Techniques for Preventing Insider Theft of Electronic Documents
Techniques for protecting electronic documents from unauthorized access by insiders create a protected document fingerprint of each document to be protected and comparing a similar fingerprint of a suspected document or text. When the two fingerprints match to a certain degree of similarity, a security alert is activated. The techniques can be installed on devices in order to notify a security official, prevent an email from being sent; prevent a document from being printed, prevent packets from being forwarded, prevent copying of the suspect document to a removable medium and the like. A document fingerprint is created by algorithmically selecting words to be used in creating the fingerprint and algorithmically selecting characters from those words to be included in the document fingerprint. The techniques permit identification of text that comes from a protected document even if it has been retyped to rephrase the content of the protected document.

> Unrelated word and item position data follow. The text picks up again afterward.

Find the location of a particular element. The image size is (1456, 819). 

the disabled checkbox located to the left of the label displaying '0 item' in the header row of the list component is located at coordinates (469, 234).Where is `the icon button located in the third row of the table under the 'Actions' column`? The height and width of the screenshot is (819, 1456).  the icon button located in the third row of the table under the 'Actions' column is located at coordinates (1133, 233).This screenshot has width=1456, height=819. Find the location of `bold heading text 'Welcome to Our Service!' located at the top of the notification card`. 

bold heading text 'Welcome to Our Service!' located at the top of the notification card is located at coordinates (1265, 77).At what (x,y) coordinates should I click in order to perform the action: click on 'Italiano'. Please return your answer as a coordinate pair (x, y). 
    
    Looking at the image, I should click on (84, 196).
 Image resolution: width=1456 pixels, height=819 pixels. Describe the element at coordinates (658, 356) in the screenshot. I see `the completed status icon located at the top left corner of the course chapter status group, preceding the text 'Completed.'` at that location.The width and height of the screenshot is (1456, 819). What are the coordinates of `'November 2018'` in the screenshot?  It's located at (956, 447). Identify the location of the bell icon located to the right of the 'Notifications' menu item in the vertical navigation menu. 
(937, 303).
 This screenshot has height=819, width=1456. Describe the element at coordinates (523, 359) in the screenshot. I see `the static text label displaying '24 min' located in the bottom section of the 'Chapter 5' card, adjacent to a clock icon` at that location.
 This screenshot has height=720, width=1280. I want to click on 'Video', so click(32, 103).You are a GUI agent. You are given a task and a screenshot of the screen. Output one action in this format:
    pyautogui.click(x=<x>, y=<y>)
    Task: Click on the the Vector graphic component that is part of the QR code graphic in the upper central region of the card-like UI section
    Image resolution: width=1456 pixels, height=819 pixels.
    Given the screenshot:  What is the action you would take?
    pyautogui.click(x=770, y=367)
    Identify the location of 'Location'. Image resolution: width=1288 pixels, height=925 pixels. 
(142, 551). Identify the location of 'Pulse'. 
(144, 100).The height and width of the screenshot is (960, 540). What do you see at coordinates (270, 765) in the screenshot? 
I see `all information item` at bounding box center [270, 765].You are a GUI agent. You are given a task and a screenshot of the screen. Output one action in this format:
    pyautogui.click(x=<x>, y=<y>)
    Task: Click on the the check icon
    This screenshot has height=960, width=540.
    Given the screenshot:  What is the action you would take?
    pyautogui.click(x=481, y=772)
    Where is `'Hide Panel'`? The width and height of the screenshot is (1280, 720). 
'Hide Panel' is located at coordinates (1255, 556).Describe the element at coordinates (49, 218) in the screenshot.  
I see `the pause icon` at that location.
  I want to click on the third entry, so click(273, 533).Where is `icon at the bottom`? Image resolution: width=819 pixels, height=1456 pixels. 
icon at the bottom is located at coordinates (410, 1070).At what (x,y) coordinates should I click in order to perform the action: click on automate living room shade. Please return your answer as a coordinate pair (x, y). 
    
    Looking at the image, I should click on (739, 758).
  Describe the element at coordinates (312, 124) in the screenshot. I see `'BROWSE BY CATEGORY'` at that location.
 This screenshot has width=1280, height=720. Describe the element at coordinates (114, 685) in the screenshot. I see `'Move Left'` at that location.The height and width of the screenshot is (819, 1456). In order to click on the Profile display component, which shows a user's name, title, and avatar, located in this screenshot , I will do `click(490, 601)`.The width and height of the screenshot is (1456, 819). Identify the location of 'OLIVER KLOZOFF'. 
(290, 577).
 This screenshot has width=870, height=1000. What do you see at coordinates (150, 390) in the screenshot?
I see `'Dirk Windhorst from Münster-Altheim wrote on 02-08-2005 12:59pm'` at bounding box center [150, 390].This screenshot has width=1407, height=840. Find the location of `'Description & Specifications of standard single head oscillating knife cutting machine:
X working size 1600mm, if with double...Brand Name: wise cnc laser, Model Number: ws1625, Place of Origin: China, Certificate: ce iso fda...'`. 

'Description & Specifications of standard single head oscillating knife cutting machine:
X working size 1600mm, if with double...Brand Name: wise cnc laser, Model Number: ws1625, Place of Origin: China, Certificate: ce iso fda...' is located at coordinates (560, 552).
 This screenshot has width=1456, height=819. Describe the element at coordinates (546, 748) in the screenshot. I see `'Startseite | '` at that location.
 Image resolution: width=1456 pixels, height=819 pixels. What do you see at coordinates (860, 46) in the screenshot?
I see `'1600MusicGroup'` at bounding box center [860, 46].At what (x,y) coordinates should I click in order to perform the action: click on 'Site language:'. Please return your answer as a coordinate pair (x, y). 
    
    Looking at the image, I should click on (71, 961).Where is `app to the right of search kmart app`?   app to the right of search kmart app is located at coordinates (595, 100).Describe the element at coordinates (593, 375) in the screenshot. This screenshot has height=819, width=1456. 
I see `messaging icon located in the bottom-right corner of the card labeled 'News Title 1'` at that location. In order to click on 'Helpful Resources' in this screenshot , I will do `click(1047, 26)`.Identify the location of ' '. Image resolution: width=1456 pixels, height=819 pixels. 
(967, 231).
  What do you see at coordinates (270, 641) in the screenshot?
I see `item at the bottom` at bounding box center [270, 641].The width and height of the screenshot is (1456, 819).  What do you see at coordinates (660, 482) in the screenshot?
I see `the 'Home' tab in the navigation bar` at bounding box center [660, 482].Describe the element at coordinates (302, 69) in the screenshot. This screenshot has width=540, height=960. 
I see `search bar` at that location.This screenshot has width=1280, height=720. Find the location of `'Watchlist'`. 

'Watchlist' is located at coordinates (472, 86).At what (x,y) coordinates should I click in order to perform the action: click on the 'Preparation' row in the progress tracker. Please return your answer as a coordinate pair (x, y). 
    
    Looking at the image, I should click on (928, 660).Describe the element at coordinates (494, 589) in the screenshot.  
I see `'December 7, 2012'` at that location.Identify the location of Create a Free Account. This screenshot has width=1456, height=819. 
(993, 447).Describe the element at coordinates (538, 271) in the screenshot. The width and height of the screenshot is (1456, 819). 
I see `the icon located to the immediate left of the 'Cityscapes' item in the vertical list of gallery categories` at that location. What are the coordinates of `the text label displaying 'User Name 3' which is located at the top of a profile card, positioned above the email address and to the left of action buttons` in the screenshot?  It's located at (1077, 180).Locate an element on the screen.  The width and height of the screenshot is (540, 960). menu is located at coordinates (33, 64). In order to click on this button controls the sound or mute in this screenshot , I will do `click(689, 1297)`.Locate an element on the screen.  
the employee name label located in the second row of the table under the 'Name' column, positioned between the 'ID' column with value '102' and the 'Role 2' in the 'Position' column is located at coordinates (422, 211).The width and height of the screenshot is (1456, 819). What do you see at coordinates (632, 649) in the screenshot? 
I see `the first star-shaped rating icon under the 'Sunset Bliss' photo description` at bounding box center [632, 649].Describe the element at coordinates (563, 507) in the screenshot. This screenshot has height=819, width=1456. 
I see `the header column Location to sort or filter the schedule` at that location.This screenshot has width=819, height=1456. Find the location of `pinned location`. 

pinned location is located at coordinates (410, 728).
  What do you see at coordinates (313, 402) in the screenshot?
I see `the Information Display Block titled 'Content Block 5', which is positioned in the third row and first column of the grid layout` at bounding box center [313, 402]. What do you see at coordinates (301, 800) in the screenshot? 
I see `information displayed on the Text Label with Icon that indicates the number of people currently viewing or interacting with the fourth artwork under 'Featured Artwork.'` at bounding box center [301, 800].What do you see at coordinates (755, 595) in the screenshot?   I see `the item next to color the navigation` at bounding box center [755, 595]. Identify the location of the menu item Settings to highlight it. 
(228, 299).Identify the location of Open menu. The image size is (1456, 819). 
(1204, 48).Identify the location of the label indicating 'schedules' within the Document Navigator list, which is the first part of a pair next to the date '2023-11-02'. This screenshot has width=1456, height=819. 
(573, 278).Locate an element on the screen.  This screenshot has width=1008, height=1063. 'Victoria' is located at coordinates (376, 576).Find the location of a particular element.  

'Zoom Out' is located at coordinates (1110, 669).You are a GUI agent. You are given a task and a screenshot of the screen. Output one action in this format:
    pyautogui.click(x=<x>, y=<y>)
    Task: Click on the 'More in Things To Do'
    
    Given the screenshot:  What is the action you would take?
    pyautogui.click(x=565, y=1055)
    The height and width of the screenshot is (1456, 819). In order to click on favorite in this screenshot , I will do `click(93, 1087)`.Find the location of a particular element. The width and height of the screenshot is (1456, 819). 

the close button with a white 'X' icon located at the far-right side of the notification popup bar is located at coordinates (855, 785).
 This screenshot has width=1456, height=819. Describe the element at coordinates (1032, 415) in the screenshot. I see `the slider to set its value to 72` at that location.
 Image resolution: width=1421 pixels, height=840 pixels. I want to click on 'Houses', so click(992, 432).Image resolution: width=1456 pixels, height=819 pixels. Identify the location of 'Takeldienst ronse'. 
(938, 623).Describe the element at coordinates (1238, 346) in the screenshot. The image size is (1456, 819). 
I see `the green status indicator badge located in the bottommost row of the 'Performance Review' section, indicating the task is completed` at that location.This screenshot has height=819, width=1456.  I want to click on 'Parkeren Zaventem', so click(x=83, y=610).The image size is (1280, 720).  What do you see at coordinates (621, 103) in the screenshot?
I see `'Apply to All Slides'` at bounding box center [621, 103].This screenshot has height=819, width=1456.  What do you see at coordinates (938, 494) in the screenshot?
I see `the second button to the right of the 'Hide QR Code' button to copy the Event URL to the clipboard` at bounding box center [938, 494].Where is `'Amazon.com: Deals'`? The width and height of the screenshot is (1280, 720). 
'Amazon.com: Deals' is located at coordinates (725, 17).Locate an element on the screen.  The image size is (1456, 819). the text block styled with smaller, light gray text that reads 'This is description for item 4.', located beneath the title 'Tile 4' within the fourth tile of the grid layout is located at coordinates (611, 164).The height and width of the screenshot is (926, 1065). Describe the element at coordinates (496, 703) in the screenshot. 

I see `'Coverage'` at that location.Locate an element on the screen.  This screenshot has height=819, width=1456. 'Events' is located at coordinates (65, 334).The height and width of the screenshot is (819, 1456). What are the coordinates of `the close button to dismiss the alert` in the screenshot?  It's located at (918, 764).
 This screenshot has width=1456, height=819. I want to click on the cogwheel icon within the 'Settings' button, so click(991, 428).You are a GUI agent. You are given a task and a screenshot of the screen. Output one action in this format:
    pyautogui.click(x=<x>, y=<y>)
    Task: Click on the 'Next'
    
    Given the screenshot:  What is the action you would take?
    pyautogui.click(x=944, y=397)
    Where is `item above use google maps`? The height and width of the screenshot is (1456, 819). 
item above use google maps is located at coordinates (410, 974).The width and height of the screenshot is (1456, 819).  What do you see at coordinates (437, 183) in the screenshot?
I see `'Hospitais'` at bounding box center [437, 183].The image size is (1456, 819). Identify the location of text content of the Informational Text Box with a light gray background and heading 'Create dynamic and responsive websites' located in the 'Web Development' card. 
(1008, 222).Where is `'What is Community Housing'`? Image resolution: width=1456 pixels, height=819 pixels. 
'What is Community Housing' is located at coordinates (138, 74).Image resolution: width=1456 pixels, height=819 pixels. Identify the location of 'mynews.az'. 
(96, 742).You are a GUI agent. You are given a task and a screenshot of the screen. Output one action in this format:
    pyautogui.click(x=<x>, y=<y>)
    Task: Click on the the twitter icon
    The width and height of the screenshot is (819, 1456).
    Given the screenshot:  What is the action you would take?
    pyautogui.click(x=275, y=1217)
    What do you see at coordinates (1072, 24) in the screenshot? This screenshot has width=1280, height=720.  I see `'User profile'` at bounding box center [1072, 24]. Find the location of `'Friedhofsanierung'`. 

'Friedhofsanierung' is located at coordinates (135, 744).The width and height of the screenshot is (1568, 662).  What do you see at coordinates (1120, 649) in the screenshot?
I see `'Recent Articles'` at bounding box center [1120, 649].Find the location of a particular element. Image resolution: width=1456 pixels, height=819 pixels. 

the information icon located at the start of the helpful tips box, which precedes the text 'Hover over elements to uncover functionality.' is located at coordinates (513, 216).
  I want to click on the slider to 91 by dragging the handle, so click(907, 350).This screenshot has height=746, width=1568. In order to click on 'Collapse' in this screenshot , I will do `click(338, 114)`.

The invention described herein was developed during performance of a phase two small business innovative research contract number FA8750-04-C-0074 administered by the Air Force Research Laboratory, Information Directorate (AFRL/IF).
BACKGROUND OF THE INVENTION1. Field of The Invention
The invention is directed to the field of electronic documents and, more particularly to the protection of electronic documents from theft by insiders.
2. Description of the Prior Art
A number of techniques are known for securing electronic documents. Many of these involve securing the facilities in which the electronic documents are kept. Other include encryption techniques of various sorts to insure that electronic documents do not fall into unauthorized hands. Other techniques utilize passwords and user identification techniques to insure that an unauthorized user does not obtain access to electronic documents. One such technique is found in U.S. Pat. No. 6,957,349 to Yutaka Yasukura entitled Method for Securing Safety of Electronic Information.
3. Problems of the Prior Art
The techniques of the prior art do not generally deal with the theft of sensitive information by trusted insiders or the more general problem of plagiarism. The problem of use by trusted insiders poses a significant vulnerability to government and commercial organizations. Because documents exist in electronic form, sensitive information can be easily distributed to unauthorized persons. Theft of sensitive information by a malicious insider can be accomplished with relative ease using email, portable hard drives, Internet applications, and write able media such as CD's, DVD's, floppy disc's, etc. Similarly, the problem of plagiarism can impact an institutions credibility with its constituency.
BRIEF SUMMARY OF THE INVENTIONThe invention protects electronic information from unauthorized removal by trusted insiders utilizing document fingerprints. The invention can also be used to identify possible plagiarism. Once under the protection of the inventive technology, any document that contains protected information can be identified and specific action on these documents can be controlled and restricted.
Once a document fingerprint of a document to be protected (protected document) is created, the invention easily recognizes any electronic information that contains text from the protected document. With this knowledge, applications applying the inventive technology can restrict the document from being emailed, copied to external media, transferred out of a controlled workspace or printed. For example, if a malicious insider copies (or retypes) sensitive information to the body of an email in attempts to send it to an external location, the invention;
-
- 1. Identifies that the email contains protected text;
- 2. Prevents the email from being sent; and
- 3. Generates a security alert.
This capability does not exist in any of the prior art.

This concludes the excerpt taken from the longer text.